◆ **YOUR TASK**: What you give back should be exactly the opening lines of the data, ending with the line that contains "Startseite (155, 1121)" and including it.

◆ **Items from a data source**:
- - -
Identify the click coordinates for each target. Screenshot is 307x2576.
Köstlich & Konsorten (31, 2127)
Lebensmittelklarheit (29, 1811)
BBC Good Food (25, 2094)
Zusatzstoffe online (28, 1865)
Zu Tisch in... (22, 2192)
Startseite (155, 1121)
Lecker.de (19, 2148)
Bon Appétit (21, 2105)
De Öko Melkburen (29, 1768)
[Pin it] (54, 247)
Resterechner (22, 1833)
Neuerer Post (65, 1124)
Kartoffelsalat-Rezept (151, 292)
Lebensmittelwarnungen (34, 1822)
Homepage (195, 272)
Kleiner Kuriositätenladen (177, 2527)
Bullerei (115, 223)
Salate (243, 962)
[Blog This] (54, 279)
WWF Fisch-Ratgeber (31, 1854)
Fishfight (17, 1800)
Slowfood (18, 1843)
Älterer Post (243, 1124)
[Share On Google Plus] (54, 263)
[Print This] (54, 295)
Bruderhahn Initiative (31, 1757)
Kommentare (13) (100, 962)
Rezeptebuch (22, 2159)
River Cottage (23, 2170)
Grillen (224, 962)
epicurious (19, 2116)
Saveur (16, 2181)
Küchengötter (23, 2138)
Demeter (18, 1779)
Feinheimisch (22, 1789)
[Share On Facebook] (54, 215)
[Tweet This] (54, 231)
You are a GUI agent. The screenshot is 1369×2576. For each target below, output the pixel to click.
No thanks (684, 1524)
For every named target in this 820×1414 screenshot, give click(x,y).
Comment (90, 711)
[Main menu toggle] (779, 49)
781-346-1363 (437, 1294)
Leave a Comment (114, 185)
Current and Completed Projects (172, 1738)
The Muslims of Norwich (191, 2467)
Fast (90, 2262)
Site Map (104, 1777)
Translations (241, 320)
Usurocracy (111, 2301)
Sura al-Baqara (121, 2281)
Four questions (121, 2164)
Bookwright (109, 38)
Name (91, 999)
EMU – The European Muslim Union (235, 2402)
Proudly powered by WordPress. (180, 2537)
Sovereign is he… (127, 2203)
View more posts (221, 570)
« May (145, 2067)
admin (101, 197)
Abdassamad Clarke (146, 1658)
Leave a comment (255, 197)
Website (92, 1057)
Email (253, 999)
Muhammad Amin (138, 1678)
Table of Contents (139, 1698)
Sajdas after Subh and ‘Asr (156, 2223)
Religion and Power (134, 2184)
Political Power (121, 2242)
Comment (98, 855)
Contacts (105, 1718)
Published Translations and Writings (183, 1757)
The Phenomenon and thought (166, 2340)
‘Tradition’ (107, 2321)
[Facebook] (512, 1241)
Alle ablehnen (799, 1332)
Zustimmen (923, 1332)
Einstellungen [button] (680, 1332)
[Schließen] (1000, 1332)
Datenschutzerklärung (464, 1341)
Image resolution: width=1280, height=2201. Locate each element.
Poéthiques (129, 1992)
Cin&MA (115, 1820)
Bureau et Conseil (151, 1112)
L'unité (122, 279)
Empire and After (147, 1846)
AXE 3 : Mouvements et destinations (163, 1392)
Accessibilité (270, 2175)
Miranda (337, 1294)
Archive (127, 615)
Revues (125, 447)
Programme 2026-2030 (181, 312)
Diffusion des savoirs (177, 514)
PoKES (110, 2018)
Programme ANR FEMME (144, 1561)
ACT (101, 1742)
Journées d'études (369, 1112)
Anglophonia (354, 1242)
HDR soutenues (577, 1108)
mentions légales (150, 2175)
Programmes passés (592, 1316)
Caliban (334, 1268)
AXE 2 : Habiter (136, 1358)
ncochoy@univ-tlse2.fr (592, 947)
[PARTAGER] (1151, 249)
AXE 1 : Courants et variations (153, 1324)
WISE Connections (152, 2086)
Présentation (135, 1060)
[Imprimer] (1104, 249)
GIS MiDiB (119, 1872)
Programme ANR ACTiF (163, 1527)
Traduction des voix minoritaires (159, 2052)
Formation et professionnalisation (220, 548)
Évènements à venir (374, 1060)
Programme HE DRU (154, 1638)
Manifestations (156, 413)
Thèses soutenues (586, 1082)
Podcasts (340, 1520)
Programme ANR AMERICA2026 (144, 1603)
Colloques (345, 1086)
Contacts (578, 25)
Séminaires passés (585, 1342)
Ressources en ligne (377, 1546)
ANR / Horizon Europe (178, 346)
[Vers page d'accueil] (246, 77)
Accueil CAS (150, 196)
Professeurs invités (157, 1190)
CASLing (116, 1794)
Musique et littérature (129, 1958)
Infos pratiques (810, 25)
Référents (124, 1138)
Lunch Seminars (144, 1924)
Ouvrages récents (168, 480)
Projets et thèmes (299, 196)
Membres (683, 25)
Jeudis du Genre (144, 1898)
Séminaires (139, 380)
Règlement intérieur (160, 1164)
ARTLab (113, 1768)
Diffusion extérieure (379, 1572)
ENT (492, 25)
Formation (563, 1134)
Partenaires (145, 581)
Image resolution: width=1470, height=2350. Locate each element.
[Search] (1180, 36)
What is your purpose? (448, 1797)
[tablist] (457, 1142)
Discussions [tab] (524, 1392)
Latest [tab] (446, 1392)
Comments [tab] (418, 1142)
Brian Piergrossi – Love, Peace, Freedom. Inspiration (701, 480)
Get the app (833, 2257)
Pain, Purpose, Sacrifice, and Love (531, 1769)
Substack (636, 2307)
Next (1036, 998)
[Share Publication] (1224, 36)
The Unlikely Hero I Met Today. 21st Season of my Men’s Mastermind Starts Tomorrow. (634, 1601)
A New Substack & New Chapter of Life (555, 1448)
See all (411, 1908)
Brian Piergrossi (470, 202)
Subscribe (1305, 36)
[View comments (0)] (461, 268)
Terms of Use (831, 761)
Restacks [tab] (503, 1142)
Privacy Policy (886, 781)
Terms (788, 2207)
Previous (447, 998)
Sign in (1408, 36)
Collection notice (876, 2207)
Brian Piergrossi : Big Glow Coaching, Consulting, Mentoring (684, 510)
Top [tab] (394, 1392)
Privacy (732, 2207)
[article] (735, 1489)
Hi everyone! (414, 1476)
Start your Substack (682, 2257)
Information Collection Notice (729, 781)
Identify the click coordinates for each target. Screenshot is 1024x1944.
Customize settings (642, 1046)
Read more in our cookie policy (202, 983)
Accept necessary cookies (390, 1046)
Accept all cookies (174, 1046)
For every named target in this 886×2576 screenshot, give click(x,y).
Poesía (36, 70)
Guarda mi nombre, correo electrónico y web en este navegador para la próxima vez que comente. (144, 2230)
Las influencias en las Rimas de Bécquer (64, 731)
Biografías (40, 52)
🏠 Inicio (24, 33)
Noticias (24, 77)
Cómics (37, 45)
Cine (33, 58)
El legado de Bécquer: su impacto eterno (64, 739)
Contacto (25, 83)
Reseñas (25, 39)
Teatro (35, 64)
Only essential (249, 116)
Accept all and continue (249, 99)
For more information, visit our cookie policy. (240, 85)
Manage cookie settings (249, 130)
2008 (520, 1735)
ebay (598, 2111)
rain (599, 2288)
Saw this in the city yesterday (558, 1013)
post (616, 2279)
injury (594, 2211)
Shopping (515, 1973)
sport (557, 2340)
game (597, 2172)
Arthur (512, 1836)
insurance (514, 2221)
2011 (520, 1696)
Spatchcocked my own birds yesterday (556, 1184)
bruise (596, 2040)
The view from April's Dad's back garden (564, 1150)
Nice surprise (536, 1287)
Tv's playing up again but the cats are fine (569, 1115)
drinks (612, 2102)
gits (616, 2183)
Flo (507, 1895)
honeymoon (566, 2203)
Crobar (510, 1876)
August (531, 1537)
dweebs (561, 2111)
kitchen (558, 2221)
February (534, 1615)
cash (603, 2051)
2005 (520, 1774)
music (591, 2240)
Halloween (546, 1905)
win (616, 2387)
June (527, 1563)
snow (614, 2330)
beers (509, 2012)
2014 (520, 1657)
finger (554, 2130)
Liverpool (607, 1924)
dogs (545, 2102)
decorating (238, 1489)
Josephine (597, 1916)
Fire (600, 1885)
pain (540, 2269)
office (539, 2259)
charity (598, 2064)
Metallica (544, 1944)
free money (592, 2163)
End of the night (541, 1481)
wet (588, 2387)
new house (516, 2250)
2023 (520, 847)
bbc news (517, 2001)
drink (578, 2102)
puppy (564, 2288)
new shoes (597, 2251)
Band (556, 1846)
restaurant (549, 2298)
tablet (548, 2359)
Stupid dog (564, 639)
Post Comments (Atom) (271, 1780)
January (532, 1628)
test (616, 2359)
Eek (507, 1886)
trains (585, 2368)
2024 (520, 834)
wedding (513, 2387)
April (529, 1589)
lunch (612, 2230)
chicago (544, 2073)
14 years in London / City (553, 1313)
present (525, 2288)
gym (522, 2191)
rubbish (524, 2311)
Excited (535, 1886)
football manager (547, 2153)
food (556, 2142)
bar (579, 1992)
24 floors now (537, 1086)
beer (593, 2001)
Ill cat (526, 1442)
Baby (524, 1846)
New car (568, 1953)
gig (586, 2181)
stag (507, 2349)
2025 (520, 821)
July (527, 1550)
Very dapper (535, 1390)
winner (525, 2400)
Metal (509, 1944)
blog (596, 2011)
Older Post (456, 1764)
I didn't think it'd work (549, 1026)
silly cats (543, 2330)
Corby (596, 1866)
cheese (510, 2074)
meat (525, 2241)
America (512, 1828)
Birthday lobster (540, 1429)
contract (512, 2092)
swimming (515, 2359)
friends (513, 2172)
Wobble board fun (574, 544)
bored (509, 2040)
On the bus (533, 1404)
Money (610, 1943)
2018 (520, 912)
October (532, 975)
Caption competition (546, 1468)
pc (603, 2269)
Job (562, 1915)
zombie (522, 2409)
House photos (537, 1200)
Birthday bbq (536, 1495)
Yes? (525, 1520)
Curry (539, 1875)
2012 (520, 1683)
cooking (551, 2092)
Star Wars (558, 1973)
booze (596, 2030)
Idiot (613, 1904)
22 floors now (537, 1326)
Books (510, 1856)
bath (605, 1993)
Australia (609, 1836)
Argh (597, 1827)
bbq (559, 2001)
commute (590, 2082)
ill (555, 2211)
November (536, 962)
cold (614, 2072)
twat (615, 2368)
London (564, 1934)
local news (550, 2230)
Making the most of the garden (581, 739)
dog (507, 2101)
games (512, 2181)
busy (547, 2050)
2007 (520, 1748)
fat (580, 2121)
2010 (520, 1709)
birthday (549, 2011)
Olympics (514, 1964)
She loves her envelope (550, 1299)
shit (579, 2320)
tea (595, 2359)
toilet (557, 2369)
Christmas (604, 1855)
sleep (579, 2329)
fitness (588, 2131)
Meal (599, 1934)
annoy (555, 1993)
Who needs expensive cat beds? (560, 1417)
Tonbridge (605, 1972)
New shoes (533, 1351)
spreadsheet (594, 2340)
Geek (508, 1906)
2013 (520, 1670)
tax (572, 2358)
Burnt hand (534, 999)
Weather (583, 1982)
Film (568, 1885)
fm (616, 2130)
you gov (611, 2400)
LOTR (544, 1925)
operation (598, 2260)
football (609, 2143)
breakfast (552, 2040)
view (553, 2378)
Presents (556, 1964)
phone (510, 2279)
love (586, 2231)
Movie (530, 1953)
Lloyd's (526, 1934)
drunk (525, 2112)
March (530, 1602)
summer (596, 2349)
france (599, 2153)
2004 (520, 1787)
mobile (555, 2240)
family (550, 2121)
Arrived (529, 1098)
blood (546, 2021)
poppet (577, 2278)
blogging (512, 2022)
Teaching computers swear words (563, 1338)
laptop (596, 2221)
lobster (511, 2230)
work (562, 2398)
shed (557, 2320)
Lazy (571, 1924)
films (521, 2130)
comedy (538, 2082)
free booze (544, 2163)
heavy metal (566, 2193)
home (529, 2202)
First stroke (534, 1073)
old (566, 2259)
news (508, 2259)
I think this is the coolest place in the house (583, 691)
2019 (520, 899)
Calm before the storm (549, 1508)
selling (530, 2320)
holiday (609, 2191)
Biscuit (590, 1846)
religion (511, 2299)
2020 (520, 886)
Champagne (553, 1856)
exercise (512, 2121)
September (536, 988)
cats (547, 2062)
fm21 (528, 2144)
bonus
- - -
◆ **RESULT**:
Identify the click coordinates for each target. Screenshot is 307x2576.
Köstlich & Konsorten (31, 2127)
Lebensmittelklarheit (29, 1811)
BBC Good Food (25, 2094)
Zusatzstoffe online (28, 1865)
Zu Tisch in... (22, 2192)
Startseite (155, 1121)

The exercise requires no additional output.